# Goneferal's 2012 Haunt



## goneferal (Sep 8, 2010)

Just a few pics. The video is somehow hung up on Youtube which hasn't been working for me since Halloween.

http://goneferalinid.blogspot.com/2012/11/a-few-photos-from-halloween-2012.html


----------



## hedg12 (Jul 6, 2008)

Those look awesome! I love your JOL's - the expressions are fantastic. Love your pet spider, too.


----------



## Hairazor (Mar 13, 2012)

Nice looking set up. Love the "spider" dog!


----------



## Headless (Sep 4, 2011)

Great job with the JOL's and I love spider dog too


----------



## goneferal (Sep 8, 2010)

Here's my crappy skaky-cam video:
http://www.youtube.com/my_videos_edit?ns=1&video_id=3Inf73OUvBI


----------



## Copchick (Apr 10, 2012)

GF - your haunt looks amazing! I love your skellies and the spider dog!


----------



## jdubbya (Nov 6, 2005)

That looks great! Your lighting is really nice and I also love the jacks! Nice all around!


----------



## Sawtooth Jack (Apr 9, 2011)

Love, love your shrouded skeleton ghost props!


----------



## heresjohnny (Feb 15, 2006)

Looks good! I am also loving the JOLs, and the ghost with the glowing eyes!


----------



## RoxyBlue (Oct 6, 2008)

The shrouding on the skellies gives them a very eerie, spectral look. It's a very eye catching effect.


----------



## darkrosemanor (Oct 7, 2008)

Really great! I mentioned this already, but LOVE the skellies!!!!!!


----------

> [Information shown]:
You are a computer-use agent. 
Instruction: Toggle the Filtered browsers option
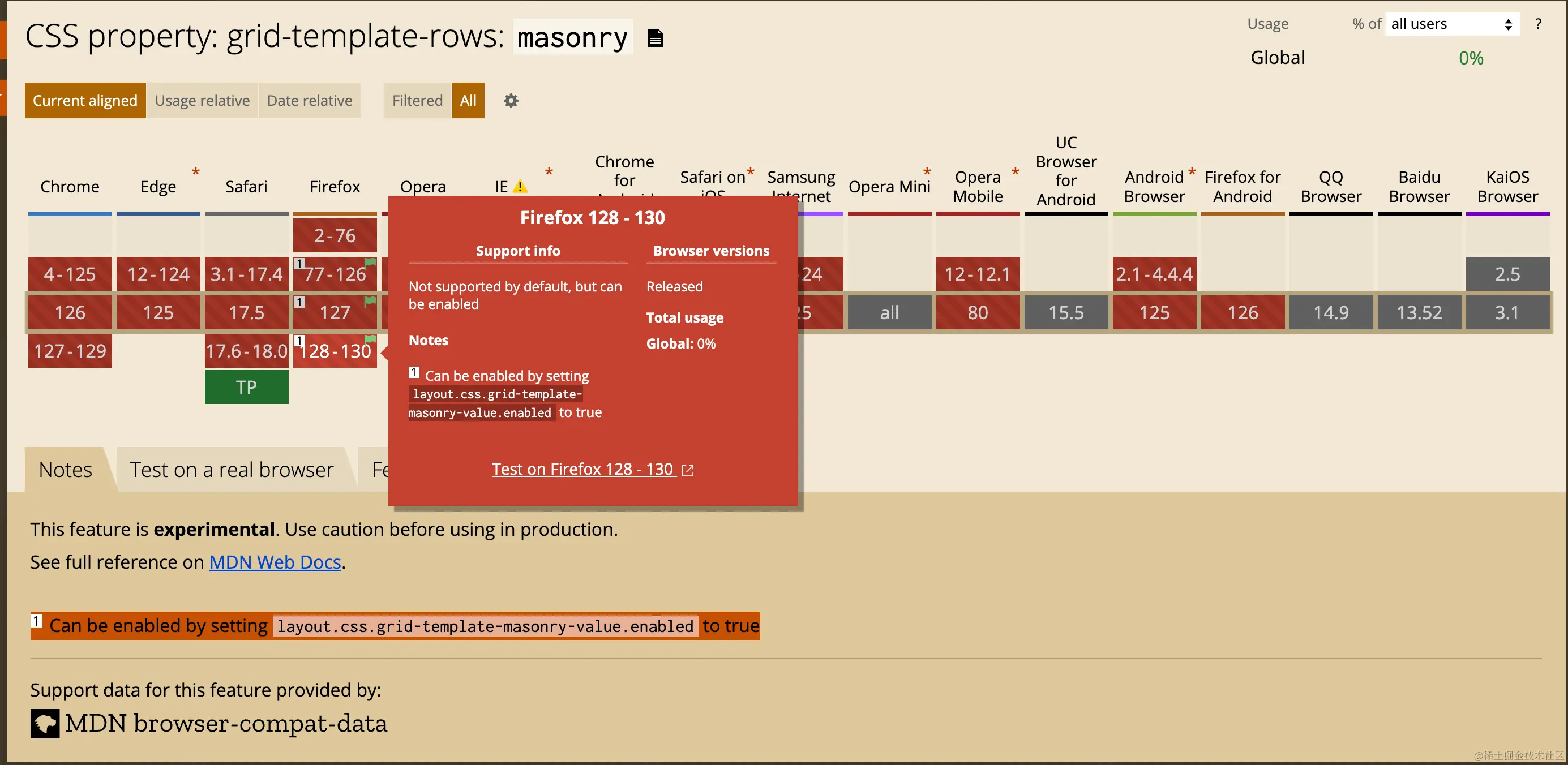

> [What you will do]:
1) In the haunt thread, what does RoxyBlue say the shrouding gives the skeletons?
2) Repeat the part of the haunt thread starting with "The shrouding on" and going on through "LOVE the skellies!!!!!!".

> [The solutions]:
1) A very eerie, spectral look.

2)
The shrouding on the skellies gives them a very eerie, spectral look. It's a very eye catching effect.


----------



## darkrosemanor (Oct 7, 2008)

Really great! I mentioned this already, but LOVE the skellies!!!!!!